"Wir betteln um Hilfe" Vielen Irak-Veteranen droht Pleite
04.07.2007, 12:49 UhrDave Krasner ist 35, hat vier Kinder und steht nach einem Einsatz im Irak vor den Trümmern seiner Existenz. Einen Großteil der Jahre 2004 und 2005 verbrachte der Reservist der Nationalgarde im Krieg, während zu Hause in Boston seiner kleinen IT-Beratungsfirma die Kunden davonliefen. Jetzt kämpft er verzweifelt um das Überleben seines hoch verschuldeten Unternehmens, doch es sieht schlecht aus. Seine Kreditwürdigkeit sei dahin, Banken ließen ihn abblitzen, und auch der Staat, dem er diente, springe nicht ein, sagt Krasner. "Ich liebe mein Land. Aber was soll ich jetzt tun?"
Diese Frage stellen sich immer mehr Kleinunternehmer, die in den Krieg ziehen mussten. Etwa 66.000 der 1,1 Millionen Reservisten sind im zivilen Leben selbstständig. Egal ob Handwerker, Buchhalter, Gemüsehändler, Arzt oder Anwalt: "So gut wie jeden, der selbstständig ist, trifft es hart, wenn er einberufen wird", sagt der Veteranen-Lobbyist Peter Duffy. Hilfestellung bietet der Staat kaum, wenn die Unternehmer nach vielen Monaten im Einsatz ihr Geschäft wieder in Gang bringen wollen. Angestellte in der Privatwirtschaft und im öffentlichen Dienst haben in der Regel gesetzlichen Anspruch auf ihren Arbeitsplatz. Für Selbstständige gibt es solche Garantien nicht.
Zwar hat die Regierung 1999 für Veteranen, Reservisten und deren Angehörige ein so genanntes Katastrophen-Darlehen ins Leben gerufen. Doch davon macht nur ein Bruchteil Gebrauch. Zu hohe Rückzahlungszinsen ließen viele vor einem Antrag abschrecken. Andere wiederum wissen gar nicht, dass es das Programm gibt. Zwischen August 2001 und März dieses Jahres genehmigte die zuständige Behörde, die Small Business Administration (SBA), 271 solcher Kredite - das waren 60 Prozent der eingereichten Anträge.
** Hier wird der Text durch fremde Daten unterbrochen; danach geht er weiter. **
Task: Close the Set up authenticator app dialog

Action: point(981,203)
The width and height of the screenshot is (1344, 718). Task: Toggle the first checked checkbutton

Kritiker geben der Regierung die Schuld an der geringen Quote. Sie habe nicht ausreichend über das Notfall-Programm informiert und viel zu hohe Hürden angesetzt. Jetzt, im anlaufenden US-Präsidentschaftswahlkampf, hat die Opposition das Thema für sich erkannt. "Wenn ein Reservist seine Firma schließen muss, weil seine Kreditwürdigkeit nach unten ging, als er im Irak diente, hält Washington sein Versprechen gegenüber den Veteranen nicht", schimpft John Kerry, Senator aus dem Bundesstaat Massachusetts und 2004 gescheiterter Präsidentschaftskandidat der Demokraten.
Als Vorsitzender des Senatsausschusses für Kleinunternehmer will Kerry die Darlehensbedingungen für seine Schützlinge rundum verbessern. Dazu sollen die Gesetze angepasst werden, denn genau hier hakt es nach Auffassung des Vietnam-Veteranen. Betroffene, mit denen Kerry sich beraten hat, sehen das ähnlich. "Da draußen gibt es eine Menge 'Unterstützt die Truppe'-Gerede. Aber was bedeutet das wirklich?" fragt Mark Aldrich. Nach 16 Monaten im Irak kehrte der Reserve-Offizier im Oktober 2005 zurück. Die kleine Marketing-Firma, die er kurz vor Beginn seines Einsatzes gegründet hatte, stand vor dem Aus. Also sei er Klinkenputzen gegangen, und alles schien auf die staatliche Förderanstalt SBA hinauszulaufen. "Aber die konnten mir nicht wirklich etwas anbieten", klagt der zweifache Vater.
Kein Wunder also, dass Kerry immer mehr Post von enttäuschten Veteranen bekommt, die sich im Stich gelassen fühlen. Sie alle hoffen, dass der Kongress und Präsident George W. Bush schnellstmöglich grünes Licht für mehr staatliche Unterstützung geben. Auch Krasner schrieb an Kerry: "Wir betteln um Hilfe." Seinen Kindern wagt er indes nicht, reinen Wein einzuschenken. "Für sie bin ich ein Held."